What to work on ->
Word for word, and without a single picture, repeat the entries.

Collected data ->
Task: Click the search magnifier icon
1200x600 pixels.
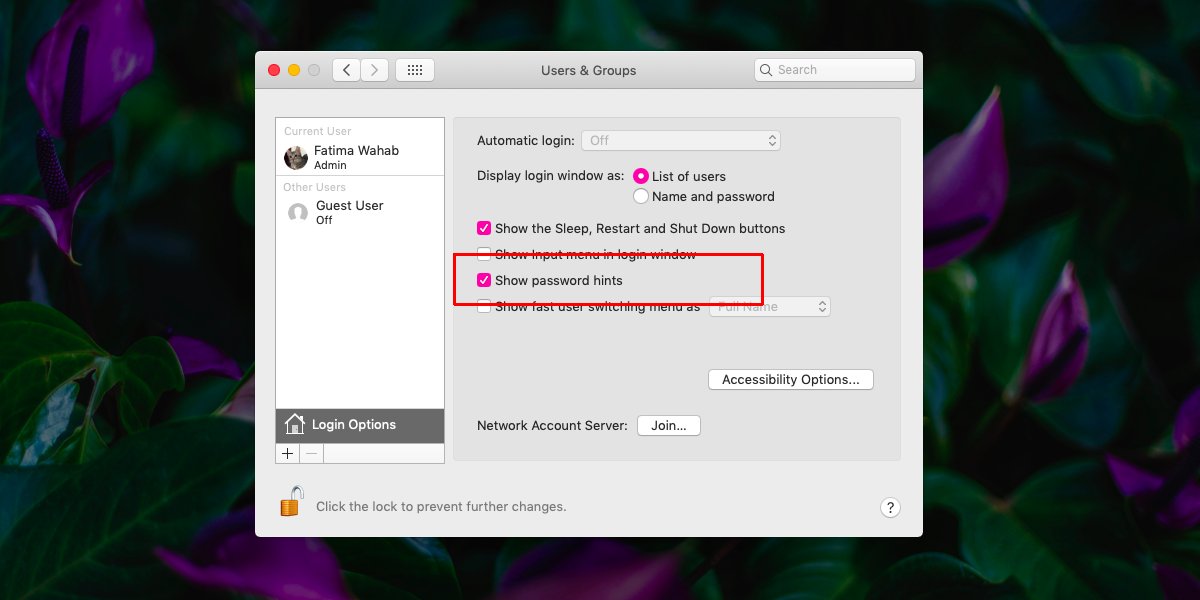Action: pos(766,69)
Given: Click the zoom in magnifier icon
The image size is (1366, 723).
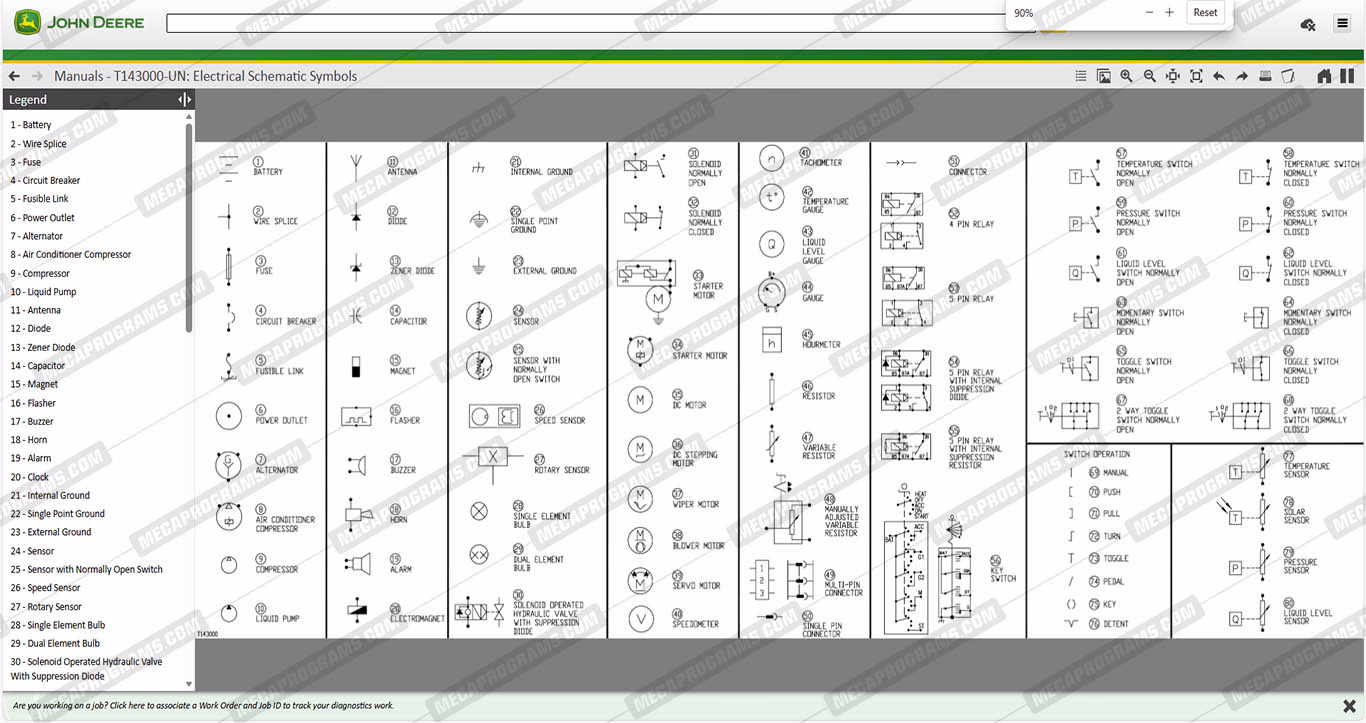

Result ->
Task: Click the search magnifier icon
1200x600 pixels.
Action: pos(766,69)
Given: Click the zoom in magnifier icon
The image size is (1366, 723).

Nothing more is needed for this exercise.